--- Record extracts ---

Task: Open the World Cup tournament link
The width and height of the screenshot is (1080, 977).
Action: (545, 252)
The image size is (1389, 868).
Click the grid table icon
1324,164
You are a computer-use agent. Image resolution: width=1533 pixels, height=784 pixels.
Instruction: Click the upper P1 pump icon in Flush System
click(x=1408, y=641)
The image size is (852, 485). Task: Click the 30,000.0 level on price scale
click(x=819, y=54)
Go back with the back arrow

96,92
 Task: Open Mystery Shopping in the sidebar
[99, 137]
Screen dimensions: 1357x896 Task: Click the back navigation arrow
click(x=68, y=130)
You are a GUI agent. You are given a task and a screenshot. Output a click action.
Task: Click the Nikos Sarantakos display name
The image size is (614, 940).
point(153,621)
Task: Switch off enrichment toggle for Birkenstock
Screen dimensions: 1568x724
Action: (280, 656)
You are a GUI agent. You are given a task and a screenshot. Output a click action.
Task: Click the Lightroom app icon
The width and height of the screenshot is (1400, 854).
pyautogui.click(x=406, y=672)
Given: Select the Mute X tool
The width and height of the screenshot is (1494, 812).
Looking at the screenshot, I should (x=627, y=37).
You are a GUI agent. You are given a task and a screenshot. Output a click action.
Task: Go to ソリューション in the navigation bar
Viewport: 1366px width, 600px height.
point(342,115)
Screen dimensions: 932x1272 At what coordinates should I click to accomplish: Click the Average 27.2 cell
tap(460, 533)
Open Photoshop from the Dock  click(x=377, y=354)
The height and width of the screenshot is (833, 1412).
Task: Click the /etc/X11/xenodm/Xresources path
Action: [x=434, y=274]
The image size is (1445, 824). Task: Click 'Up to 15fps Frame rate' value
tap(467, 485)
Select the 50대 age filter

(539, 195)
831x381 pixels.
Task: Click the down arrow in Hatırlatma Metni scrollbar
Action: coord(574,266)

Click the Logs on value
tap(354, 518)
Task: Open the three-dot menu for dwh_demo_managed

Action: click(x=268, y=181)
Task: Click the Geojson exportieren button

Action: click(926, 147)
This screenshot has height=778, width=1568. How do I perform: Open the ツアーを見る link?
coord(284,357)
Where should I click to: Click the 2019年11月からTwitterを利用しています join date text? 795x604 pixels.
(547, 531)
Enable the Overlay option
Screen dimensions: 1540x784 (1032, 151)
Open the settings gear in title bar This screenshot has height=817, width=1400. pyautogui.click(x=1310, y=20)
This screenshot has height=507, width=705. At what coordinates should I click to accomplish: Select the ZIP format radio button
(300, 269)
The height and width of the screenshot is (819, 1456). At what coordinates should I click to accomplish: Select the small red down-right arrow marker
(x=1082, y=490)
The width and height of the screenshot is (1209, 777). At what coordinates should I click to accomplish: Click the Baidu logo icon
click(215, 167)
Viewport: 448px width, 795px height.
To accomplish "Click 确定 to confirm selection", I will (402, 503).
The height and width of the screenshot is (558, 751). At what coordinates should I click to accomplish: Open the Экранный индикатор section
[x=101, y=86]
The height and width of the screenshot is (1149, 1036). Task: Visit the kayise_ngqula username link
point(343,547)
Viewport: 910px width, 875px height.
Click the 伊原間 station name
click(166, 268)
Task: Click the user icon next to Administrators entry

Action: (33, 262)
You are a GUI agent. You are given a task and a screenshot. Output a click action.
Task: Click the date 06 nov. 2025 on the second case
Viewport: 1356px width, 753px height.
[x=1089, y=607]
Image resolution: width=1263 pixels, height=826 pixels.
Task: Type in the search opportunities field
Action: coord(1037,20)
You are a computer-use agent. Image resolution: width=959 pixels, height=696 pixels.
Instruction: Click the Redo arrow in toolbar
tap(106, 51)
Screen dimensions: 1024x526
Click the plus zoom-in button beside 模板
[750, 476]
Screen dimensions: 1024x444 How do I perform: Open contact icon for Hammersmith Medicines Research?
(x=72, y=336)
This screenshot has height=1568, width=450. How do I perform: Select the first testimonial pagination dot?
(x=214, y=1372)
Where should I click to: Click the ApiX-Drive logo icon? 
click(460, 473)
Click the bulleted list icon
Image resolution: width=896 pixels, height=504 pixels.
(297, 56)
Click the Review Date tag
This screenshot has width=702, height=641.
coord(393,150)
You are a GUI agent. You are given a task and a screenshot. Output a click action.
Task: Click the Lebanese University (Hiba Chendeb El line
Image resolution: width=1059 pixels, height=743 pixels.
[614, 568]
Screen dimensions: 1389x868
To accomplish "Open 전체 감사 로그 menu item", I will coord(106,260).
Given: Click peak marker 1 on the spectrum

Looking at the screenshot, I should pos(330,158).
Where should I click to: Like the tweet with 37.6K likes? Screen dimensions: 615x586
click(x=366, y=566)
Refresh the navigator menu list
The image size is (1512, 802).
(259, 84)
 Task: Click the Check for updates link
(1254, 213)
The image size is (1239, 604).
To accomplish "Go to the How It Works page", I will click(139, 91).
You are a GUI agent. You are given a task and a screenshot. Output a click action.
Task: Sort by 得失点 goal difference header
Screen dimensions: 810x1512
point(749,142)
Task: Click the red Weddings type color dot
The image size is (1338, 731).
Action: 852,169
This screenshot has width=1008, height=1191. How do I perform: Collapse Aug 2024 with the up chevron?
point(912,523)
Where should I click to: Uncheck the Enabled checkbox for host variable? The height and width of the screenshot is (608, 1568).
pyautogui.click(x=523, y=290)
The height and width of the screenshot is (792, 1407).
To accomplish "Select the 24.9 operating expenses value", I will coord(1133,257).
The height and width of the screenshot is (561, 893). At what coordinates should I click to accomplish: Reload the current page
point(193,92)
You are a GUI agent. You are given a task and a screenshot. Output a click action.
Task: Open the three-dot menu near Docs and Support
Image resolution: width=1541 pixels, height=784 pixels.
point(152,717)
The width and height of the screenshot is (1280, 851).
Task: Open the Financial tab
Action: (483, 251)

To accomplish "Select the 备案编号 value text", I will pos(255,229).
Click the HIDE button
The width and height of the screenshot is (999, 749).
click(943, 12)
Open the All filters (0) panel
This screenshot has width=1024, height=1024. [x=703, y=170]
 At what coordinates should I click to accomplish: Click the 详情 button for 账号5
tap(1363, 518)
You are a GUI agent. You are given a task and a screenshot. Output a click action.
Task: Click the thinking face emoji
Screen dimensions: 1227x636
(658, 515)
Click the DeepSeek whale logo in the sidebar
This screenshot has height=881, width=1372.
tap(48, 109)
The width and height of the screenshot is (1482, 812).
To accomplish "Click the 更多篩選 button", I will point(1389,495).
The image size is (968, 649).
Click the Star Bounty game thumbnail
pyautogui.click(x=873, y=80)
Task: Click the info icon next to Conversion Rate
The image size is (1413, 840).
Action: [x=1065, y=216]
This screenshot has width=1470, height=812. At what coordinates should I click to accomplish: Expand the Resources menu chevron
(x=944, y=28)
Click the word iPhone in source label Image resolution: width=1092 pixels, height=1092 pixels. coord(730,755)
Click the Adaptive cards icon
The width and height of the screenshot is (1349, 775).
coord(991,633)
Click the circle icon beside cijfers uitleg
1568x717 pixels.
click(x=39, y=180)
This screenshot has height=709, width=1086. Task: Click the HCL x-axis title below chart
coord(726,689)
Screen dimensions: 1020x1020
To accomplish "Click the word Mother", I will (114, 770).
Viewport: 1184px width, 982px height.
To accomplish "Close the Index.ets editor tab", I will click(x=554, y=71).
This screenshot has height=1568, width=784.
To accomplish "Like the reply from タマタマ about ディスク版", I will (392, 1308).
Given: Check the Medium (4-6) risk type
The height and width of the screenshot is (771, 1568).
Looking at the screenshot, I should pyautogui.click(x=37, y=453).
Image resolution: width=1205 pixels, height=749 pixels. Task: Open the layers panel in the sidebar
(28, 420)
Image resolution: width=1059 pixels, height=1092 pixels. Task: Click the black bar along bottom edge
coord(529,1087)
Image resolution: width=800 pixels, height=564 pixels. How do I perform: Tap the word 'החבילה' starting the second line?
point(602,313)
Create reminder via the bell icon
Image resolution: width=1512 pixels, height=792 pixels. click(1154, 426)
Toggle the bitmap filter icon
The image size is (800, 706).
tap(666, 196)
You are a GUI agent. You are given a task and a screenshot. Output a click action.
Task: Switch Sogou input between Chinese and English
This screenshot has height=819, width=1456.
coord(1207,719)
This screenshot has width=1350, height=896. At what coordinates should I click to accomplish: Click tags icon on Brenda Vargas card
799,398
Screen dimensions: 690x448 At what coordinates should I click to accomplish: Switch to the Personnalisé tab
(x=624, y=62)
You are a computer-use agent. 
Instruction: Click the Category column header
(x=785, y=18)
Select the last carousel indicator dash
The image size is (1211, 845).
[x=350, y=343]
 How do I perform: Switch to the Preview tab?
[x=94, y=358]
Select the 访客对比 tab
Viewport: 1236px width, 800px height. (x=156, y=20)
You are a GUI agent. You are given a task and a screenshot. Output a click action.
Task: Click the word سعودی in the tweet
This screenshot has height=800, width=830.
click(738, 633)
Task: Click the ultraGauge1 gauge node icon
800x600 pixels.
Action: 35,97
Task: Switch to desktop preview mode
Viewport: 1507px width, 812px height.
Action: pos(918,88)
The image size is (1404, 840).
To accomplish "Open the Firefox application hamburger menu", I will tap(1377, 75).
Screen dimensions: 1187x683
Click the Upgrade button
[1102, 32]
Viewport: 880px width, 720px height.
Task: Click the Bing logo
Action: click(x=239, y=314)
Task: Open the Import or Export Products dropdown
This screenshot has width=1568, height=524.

---

What to work on: Return the material word for word, from its first line through the line containing "tap(354, 518)", with both ends included.

Worked answer:
Task: Open the World Cup tournament link
The width and height of the screenshot is (1080, 977).
Action: (545, 252)
The image size is (1389, 868).
Click the grid table icon
1324,164
You are a computer-use agent. Image resolution: width=1533 pixels, height=784 pixels.
Instruction: Click the upper P1 pump icon in Flush System
click(x=1408, y=641)
The image size is (852, 485). Task: Click the 30,000.0 level on price scale
click(x=819, y=54)
Go back with the back arrow

96,92
 Task: Open Mystery Shopping in the sidebar
[99, 137]
Screen dimensions: 1357x896 Task: Click the back navigation arrow
click(x=68, y=130)
You are a GUI agent. You are given a task and a screenshot. Output a click action.
Task: Click the Nikos Sarantakos display name
The image size is (614, 940).
point(153,621)
Task: Switch off enrichment toggle for Birkenstock
Screen dimensions: 1568x724
Action: (280, 656)
You are a GUI agent. You are given a task and a screenshot. Output a click action.
Task: Click the Lightroom app icon
The width and height of the screenshot is (1400, 854).
pyautogui.click(x=406, y=672)
Given: Select the Mute X tool
The width and height of the screenshot is (1494, 812).
Looking at the screenshot, I should (x=627, y=37).
You are a GUI agent. You are given a task and a screenshot. Output a click action.
Task: Go to ソリューション in the navigation bar
Viewport: 1366px width, 600px height.
point(342,115)
Screen dimensions: 932x1272 At what coordinates should I click to accomplish: Click the Average 27.2 cell
tap(460, 533)
Open Photoshop from the Dock  click(x=377, y=354)
The height and width of the screenshot is (833, 1412).
Task: Click the /etc/X11/xenodm/Xresources path
Action: [x=434, y=274]
The image size is (1445, 824). Task: Click 'Up to 15fps Frame rate' value
tap(467, 485)
Select the 50대 age filter

(539, 195)
831x381 pixels.
Task: Click the down arrow in Hatırlatma Metni scrollbar
Action: coord(574,266)

Click the Logs on value
tap(354, 518)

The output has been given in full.